◆ RECORDED DATA
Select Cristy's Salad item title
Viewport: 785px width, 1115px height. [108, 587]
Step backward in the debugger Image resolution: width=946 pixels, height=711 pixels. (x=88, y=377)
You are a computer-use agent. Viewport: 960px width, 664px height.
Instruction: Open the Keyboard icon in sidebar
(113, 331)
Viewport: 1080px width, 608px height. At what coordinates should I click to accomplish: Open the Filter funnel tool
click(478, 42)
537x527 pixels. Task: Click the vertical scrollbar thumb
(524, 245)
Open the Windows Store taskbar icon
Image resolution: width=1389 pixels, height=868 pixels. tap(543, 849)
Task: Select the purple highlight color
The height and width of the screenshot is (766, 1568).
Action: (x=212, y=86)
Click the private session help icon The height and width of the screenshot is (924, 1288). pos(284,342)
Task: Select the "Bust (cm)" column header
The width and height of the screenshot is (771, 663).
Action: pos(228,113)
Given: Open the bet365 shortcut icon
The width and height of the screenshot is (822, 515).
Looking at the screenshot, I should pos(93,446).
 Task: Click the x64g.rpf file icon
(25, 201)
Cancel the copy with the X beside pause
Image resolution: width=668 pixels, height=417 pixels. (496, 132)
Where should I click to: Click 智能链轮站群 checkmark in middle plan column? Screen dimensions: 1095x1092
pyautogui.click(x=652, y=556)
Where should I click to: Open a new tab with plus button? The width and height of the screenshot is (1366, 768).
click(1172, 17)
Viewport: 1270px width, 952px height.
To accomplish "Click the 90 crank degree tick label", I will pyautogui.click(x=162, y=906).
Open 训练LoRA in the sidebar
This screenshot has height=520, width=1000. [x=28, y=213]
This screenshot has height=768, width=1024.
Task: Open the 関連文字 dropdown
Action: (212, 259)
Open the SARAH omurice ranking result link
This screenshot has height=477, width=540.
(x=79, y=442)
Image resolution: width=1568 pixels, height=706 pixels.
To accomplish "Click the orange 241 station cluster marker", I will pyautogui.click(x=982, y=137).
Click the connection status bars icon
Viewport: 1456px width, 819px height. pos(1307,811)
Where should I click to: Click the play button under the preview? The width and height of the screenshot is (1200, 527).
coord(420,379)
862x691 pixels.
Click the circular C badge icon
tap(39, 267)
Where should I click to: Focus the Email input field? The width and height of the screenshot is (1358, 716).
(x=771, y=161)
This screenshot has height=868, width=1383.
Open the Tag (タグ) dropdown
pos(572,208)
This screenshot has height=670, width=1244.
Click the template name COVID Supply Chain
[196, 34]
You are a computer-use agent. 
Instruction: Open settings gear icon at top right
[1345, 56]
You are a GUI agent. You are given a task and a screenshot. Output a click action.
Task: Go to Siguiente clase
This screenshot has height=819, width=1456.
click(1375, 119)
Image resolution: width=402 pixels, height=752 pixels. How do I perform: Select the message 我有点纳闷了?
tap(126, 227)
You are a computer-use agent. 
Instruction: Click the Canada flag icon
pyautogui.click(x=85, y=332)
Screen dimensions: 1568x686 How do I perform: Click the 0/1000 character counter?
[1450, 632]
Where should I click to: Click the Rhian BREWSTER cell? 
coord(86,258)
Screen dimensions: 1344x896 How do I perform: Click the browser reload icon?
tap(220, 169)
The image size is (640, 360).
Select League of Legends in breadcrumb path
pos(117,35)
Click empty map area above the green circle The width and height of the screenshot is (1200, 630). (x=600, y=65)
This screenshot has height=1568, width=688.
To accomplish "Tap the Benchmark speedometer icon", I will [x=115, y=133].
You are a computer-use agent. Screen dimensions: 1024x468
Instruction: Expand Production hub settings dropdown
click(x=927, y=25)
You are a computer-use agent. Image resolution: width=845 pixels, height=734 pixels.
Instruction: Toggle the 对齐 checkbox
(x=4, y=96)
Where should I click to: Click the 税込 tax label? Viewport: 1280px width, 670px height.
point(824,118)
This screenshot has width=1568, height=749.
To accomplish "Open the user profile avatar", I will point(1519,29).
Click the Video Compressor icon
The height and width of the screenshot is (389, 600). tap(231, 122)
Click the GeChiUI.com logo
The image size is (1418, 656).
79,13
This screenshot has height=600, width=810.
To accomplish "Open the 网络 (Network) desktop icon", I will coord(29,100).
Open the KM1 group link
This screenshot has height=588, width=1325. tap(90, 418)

◆ REQUIRED TASK
Render every one of the lines above as a Markdown table with the columns Row and Line, numbering the rows in order and leaving out any blank lines.

◆ FINISHED EXERCISE
| Row | Line |
|---|---|
| 1 | Select Cristy's Salad item title |
| 2 | Viewport: 785px width, 1115px height. [108, 587] |
| 3 | Step backward in the debugger Image resolution: width=946 pixels, height=711 pixels. (x=88, y=377) |
| 4 | You are a computer-use agent. Viewport: 960px width, 664px height. |
| 5 | Instruction: Open the Keyboard icon in sidebar |
| 6 | (113, 331) |
| 7 | Viewport: 1080px width, 608px height. At what coordinates should I click to accomplish: Open the Filter funnel tool |
| 8 | click(478, 42) |
| 9 | 537x527 pixels. Task: Click the vertical scrollbar thumb |
| 10 | (524, 245) |
| 11 | Open the Windows Store taskbar icon |
| 12 | Image resolution: width=1389 pixels, height=868 pixels. tap(543, 849) |
| 13 | Task: Select the purple highlight color |
| 14 | The height and width of the screenshot is (766, 1568). |
| 15 | Action: (x=212, y=86) |
| 16 | Click the private session help icon The height and width of the screenshot is (924, 1288). pos(284,342) |
| 17 | Task: Select the "Bust (cm)" column header |
| 18 | The width and height of the screenshot is (771, 663). |
| 19 | Action: pos(228,113) |
| 20 | Given: Open the bet365 shortcut icon |
| 21 | The width and height of the screenshot is (822, 515). |
| 22 | Looking at the screenshot, I should pos(93,446). |
| 23 |  Task: Click the x64g.rpf file icon |
| 24 | (25, 201) |
| 25 | Cancel the copy with the X beside pause |
| 26 | Image resolution: width=668 pixels, height=417 pixels. (496, 132) |
| 27 | Where should I click to: Click 智能链轮站群 checkmark in middle plan column? Screen dimensions: 1095x1092 |
| 28 | pyautogui.click(x=652, y=556) |
| 29 | Where should I click to: Open a new tab with plus button? The width and height of the screenshot is (1366, 768). |
| 30 | click(1172, 17) |
| 31 | Viewport: 1270px width, 952px height. |
| 32 | To accomplish "Click the 90 crank degree tick label", I will pyautogui.click(x=162, y=906). |
| 33 | Open 训练LoRA in the sidebar |
| 34 | This screenshot has height=520, width=1000. [x=28, y=213] |
| 35 | This screenshot has height=768, width=1024. |
| 36 | Task: Open the 関連文字 dropdown |
| 37 | Action: (212, 259) |
| 38 | Open the SARAH omurice ranking result link |
| 39 | This screenshot has height=477, width=540. |
| 40 | (x=79, y=442) |
| 41 | Image resolution: width=1568 pixels, height=706 pixels. |
| 42 | To accomplish "Click the orange 241 station cluster marker", I will pyautogui.click(x=982, y=137). |
| 43 | Click the connection status bars icon |
| 44 | Viewport: 1456px width, 819px height. pos(1307,811) |
| 45 | Where should I click to: Click the play button under the preview? The width and height of the screenshot is (1200, 527). |
| 46 | coord(420,379) |
| 47 | 862x691 pixels. |
| 48 | Click the circular C badge icon |
| 49 | tap(39, 267) |
| 50 | Where should I click to: Focus the Email input field? The width and height of the screenshot is (1358, 716). |
| 51 | (x=771, y=161) |
| 52 | This screenshot has height=868, width=1383. |
| 53 | Open the Tag (タグ) dropdown |
| 54 | pos(572,208) |
| 55 | This screenshot has height=670, width=1244. |
| 56 | Click the template name COVID Supply Chain |
| 57 | [196, 34] |
| 58 | You are a computer-use agent.  |
| 59 | Instruction: Open settings gear icon at top right |
| 60 | [1345, 56] |
| 61 | You are a GUI agent. You are given a task and a screenshot. Output a click action. |
| 62 | Task: Go to Siguiente clase |
| 63 | This screenshot has height=819, width=1456. |
| 64 | click(1375, 119) |
| 65 | Image resolution: width=402 pixels, height=752 pixels. How do I perform: Select the message 我有点纳闷了? |
| 66 | tap(126, 227) |
| 67 | You are a computer-use agent.  |
| 68 | Instruction: Click the Canada flag icon |
| 69 | pyautogui.click(x=85, y=332) |
| 70 | Screen dimensions: 1568x686 How do I perform: Click the 0/1000 character counter? |
| 71 | [1450, 632] |
| 72 | Where should I click to: Click the Rhian BREWSTER cell?  |
| 73 | coord(86,258) |
| 74 | Screen dimensions: 1344x896 How do I perform: Click the browser reload icon? |
| 75 | tap(220, 169) |
| 76 | The image size is (640, 360). |
| 77 | Select League of Legends in breadcrumb path |
| 78 | pos(117,35) |
| 79 | Click empty map area above the green circle The width and height of the screenshot is (1200, 630). (x=600, y=65) |
| 80 | This screenshot has height=1568, width=688. |
| 81 | To accomplish "Tap the Benchmark speedometer icon", I will [x=115, y=133]. |
| 82 | You are a computer-use agent. Screen dimensions: 1024x468 |
| 83 | Instruction: Expand Production hub settings dropdown |
| 84 | click(x=927, y=25) |
| 85 | You are a computer-use agent. Image resolution: width=845 pixels, height=734 pixels. |
| 86 | Instruction: Toggle the 对齐 checkbox |
| 87 | (x=4, y=96) |
| 88 | Where should I click to: Click the 税込 tax label? Viewport: 1280px width, 670px height. |
| 89 | point(824,118) |
| 90 | This screenshot has width=1568, height=749. |
| 91 | To accomplish "Open the user profile avatar", I will point(1519,29). |
| 92 | Click the Video Compressor icon |
| 93 | The height and width of the screenshot is (389, 600). tap(231, 122) |
| 94 | Click the GeChiUI.com logo |
| 95 | The image size is (1418, 656). |
| 96 | 79,13 |
| 97 | This screenshot has height=600, width=810. |
| 98 | To accomplish "Open the 网络 (Network) desktop icon", I will coord(29,100). |
| 99 | Open the KM1 group link |
| 100 | This screenshot has height=588, width=1325. tap(90, 418) |